Récemment, c’est son épouse, Elsa Hamouri, qui s’est vue interdire le retour à Jérusalem après des vacances en France. La jeune femme, enceinte de sept mois, a dû revenir en France après un séjour en détention à l’aéroport Ben Gourion alors qu’elle vit et travaille au consulat général de France à Jérusalem : « Je disposais d’un visa consulaire de service valable jusqu’en octobre 2016. On m’a questionnée sur les raisons de ma venue en Israël et si j’étais mariée. Puis on m’a annoncé que je devais rentrer sur le territoire israélien avec un visa d’épouse et non un visa de service », explique-t-elle à MEE.
Dans la cellule sommaire où elle attendra son expulsion, Elsa Hamouri indique avoir dû protester pour avoir accès à des médicaments qu’elle avait dans sa valise et qu’on ne voulait pas lui donner. « Il a fallu l’intervention du consulat pour que je puisse aussi obtenir du savon et une brosse à dents », ajoute-t-elle.
Un double argumentaire a été avancé par les autorités israéliennes pour justifier cette expulsion : d’abord, Elsa Hamouri aurait menti pour obtenir ce visa de service. « Or ce visa est demandé par le consulat auprès du ministère des Affaires étrangères israélien à qui j’avais fourni mon passeport. Le consulat savait que mon époux est un ancien prisonnier politique et que mon visa d’épouse avait été rejeté », précise la jeune femme. Face à ce refus, la Française avait interjeté un appel suspensif, ce qui lui permettait de circuler sur la base de son visa consulaire de service.

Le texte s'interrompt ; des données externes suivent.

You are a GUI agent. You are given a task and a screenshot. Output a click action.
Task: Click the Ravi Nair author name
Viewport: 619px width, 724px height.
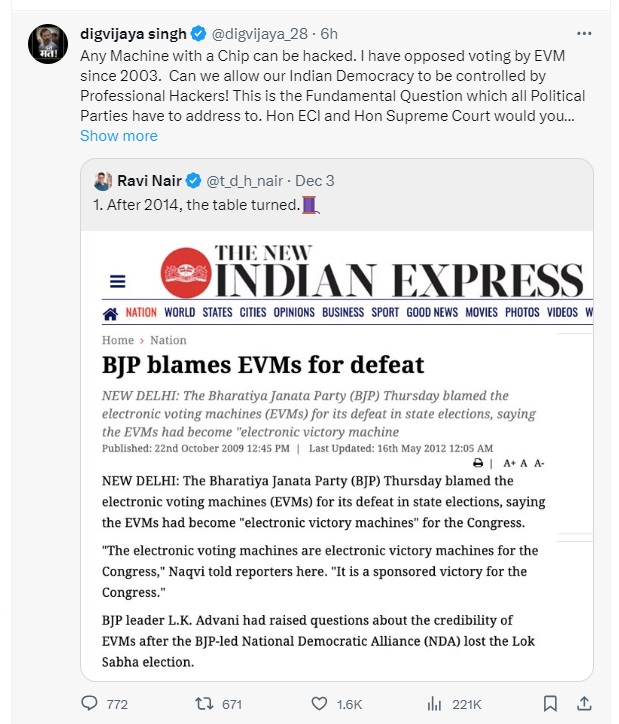148,181

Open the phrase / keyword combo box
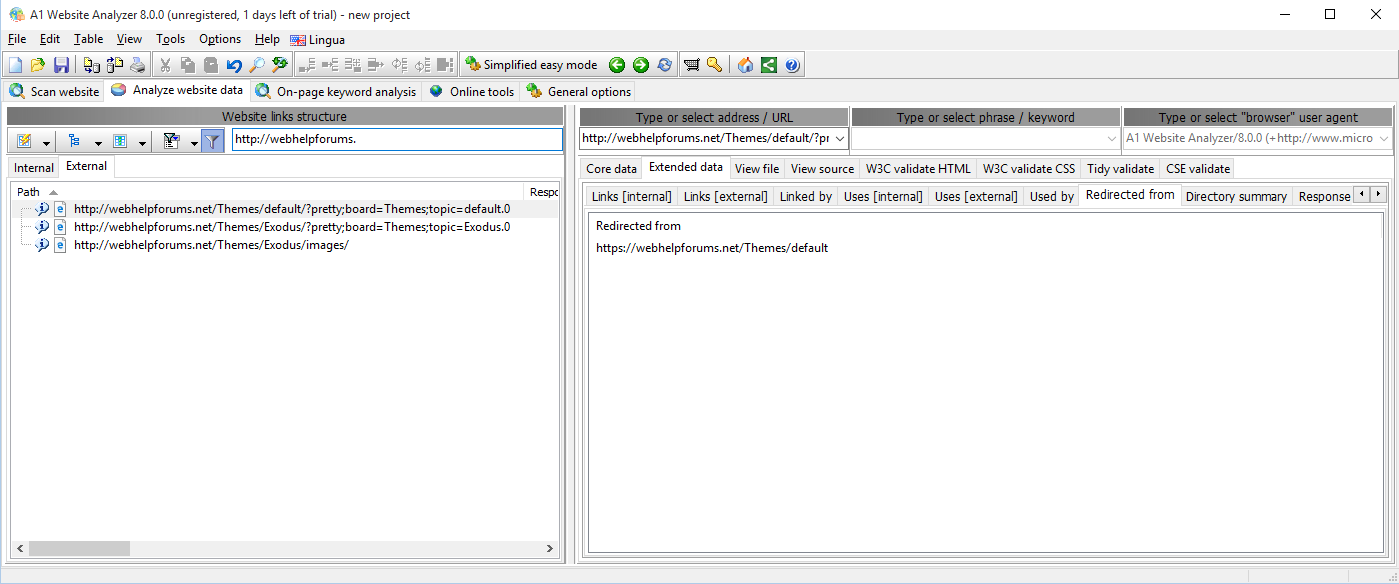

Autre argument avancé par les autorités israéliennes : Elsa Hamouri constituerait une « menace ». « Le ministère israélien de l’Intérieur a fourni un rapport pour justifier de ce rejet de visa d’épouse. Selon ce rapport, je serais un danger pour la sécurité de l’État d’Israël et j’aurais des activités terroristes. Le rapport est vague, monté de toute pièce et vide », affirme-t-elle.
Et la jeune femme d’énumérer les atermoiements et freins administratifs qui avaient de toute façon ralenti la demande de ce visa d’épouse : pièces justificatives sans fin, lenteur dans la réponse, etc.
Pour Elsa Hamouri, pas de doute, la raison de cette expulsion est une simple question politique : « Ils font de moi un appât pour que mon époux me rejoigne en France. Ils font de moi une terroriste pour l’obliger à partir et pour qu’il perde ainsi sa carte d’identité d’habitant de Jérusalem, laquelle est conditionnée au fait d’y vivre. En outre, si l’enfant ne nait pas à Jérusalem, il n’aura pas ce statut de Hiérosolymite et pourrait être expulsé comme moi ».
Le Quai d’Orsay a été saisi et Elsa Hamouri a interjeté appel de la seconde décision de rejet de son visa d’épouse. Elle dit ne demander que la stricte application de son droit à une vie familiale et à résider auprès de son mari à Jérusalem. La jeune femme en est convaincue : « Tout est fait pour présenter la chose comme un problème administratif alors que c’est un problème politique ».